Without knowing it, Bakish lit a fuse that caused Hwang’s fund to collapse. At $5.1 billion, ViacomCBS was Hwang’s largest long position and the threat of dilution from the share sale promptly led to the Price drops.

Emergency sale to competitor UBS

While alarmed risk managers at Credit Suisse scheduled several phone calls with the bank to demand that Archegos post additional collateral as security—all of which were canceled at the last minute by Hwang’s team—the bank’s prime brokerage division ensured that the bank was able to raise an additional $2.4 billion in those crucial days that led to its collapse.

When Wall Street competitors got wind of Archegos’ liquidity crisis, several banks liquidated large parts of their Archegos exposure. Wipe away $100 billion various securities and plunged Hwang’s company into a death spiral.

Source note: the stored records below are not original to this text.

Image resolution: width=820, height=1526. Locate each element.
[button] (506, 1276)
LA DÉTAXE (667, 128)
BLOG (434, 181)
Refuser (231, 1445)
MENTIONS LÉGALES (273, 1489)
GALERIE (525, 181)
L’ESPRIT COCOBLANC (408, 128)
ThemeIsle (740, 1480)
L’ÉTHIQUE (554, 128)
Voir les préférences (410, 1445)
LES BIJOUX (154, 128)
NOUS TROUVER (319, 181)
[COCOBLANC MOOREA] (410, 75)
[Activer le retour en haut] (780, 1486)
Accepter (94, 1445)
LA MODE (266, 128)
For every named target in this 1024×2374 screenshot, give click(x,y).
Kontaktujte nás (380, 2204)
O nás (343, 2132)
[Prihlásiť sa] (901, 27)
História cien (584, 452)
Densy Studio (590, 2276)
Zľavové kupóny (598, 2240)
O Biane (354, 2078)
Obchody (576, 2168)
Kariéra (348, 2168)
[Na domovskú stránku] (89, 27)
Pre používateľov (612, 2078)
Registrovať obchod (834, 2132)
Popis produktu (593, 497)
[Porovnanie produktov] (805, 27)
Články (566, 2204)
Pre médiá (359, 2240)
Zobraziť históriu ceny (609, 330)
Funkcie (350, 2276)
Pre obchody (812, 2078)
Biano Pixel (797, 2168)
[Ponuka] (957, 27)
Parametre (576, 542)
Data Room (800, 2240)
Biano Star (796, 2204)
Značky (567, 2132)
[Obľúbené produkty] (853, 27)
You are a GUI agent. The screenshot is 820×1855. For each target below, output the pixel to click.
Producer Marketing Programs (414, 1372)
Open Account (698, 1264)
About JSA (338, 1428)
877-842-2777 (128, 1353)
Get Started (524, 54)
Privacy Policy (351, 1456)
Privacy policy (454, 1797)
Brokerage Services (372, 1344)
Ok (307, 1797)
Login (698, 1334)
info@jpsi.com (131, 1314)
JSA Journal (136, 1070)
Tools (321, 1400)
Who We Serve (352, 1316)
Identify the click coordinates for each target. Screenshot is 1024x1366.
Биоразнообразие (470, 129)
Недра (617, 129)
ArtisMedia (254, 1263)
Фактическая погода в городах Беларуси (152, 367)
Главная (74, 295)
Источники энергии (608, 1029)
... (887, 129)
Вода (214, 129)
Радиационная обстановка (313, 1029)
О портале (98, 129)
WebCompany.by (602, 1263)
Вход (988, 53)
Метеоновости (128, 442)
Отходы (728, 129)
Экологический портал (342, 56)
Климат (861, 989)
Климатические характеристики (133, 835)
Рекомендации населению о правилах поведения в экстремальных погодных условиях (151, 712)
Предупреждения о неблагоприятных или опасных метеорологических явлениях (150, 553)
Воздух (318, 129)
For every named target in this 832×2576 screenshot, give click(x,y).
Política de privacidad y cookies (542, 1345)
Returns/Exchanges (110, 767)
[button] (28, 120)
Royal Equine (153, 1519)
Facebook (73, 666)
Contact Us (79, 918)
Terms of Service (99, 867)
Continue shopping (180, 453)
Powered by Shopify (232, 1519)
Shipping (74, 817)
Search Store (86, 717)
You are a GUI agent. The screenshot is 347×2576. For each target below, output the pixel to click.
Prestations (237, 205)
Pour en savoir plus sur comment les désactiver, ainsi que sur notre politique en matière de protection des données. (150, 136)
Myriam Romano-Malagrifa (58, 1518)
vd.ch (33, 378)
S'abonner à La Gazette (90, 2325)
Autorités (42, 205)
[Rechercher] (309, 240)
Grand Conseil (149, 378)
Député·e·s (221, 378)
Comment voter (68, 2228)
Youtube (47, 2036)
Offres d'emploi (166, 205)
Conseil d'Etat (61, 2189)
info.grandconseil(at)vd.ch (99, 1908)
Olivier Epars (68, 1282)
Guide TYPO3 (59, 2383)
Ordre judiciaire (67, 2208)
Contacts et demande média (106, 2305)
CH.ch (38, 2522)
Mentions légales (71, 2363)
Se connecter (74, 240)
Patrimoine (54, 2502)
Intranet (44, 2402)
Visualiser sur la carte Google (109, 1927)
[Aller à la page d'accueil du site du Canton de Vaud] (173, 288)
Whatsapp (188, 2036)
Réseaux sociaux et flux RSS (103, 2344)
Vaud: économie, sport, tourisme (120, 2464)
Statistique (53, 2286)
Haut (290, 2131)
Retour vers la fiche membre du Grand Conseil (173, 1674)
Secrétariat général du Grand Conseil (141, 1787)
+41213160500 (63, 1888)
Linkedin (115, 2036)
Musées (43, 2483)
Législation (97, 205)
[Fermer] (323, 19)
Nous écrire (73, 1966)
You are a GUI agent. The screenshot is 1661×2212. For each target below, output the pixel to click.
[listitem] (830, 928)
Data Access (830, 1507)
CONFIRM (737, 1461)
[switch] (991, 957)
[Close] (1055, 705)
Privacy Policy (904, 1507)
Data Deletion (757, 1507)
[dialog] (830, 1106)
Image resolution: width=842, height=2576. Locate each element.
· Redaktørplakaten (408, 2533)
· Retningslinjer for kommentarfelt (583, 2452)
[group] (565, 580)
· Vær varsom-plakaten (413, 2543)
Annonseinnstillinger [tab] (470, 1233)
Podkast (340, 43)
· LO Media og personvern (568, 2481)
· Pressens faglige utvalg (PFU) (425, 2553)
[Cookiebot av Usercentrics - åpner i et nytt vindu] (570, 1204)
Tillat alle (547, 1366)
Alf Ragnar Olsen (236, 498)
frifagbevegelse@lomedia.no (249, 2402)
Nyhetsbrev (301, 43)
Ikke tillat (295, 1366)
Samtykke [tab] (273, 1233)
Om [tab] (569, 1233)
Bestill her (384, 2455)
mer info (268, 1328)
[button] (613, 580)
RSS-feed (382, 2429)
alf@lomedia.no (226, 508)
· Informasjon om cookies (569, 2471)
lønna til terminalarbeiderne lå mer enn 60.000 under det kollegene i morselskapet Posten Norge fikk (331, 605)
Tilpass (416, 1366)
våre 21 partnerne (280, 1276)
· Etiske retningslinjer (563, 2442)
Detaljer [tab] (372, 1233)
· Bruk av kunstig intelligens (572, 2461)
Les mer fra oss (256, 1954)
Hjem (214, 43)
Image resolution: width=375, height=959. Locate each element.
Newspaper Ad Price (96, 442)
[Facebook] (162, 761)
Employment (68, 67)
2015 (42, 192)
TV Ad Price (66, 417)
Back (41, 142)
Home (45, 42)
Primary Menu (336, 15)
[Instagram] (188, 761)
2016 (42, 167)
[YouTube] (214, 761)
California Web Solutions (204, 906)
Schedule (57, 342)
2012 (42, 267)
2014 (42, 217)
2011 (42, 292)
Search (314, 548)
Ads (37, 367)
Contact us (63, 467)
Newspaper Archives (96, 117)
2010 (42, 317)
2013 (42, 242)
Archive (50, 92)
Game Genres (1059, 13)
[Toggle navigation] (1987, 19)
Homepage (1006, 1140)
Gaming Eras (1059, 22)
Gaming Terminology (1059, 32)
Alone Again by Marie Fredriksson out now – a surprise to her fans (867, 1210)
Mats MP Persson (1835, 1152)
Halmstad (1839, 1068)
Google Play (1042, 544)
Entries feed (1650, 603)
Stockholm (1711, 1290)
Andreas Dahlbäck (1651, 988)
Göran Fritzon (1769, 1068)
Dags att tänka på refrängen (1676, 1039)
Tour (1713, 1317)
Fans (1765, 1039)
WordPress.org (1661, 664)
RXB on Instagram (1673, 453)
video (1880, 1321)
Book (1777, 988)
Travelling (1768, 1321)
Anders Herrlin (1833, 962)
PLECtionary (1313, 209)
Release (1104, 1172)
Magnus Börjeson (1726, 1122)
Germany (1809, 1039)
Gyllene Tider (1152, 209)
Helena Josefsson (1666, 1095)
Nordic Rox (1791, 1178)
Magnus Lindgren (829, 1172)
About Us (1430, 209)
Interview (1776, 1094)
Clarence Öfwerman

When Zurich finally asked Hwang for a $2.8 billion deposit to cover the risk, he told the Swiss bank that the margin calls had exhausted the reserves of the other prime brokers. Credit Suisse and – to a much lesser extent – its Japanese competitor Nomura were left to foot the bill.

Credit Suisse was unable to shake off its reputation as Europe’s most scandalous bank and when SVB collapsed, the resulting Sector-wide earthquakes proved to be too much. The Swiss Government intervened as an intermediary in an emergency rescue by rival UBS, End of a nearly 170-year history.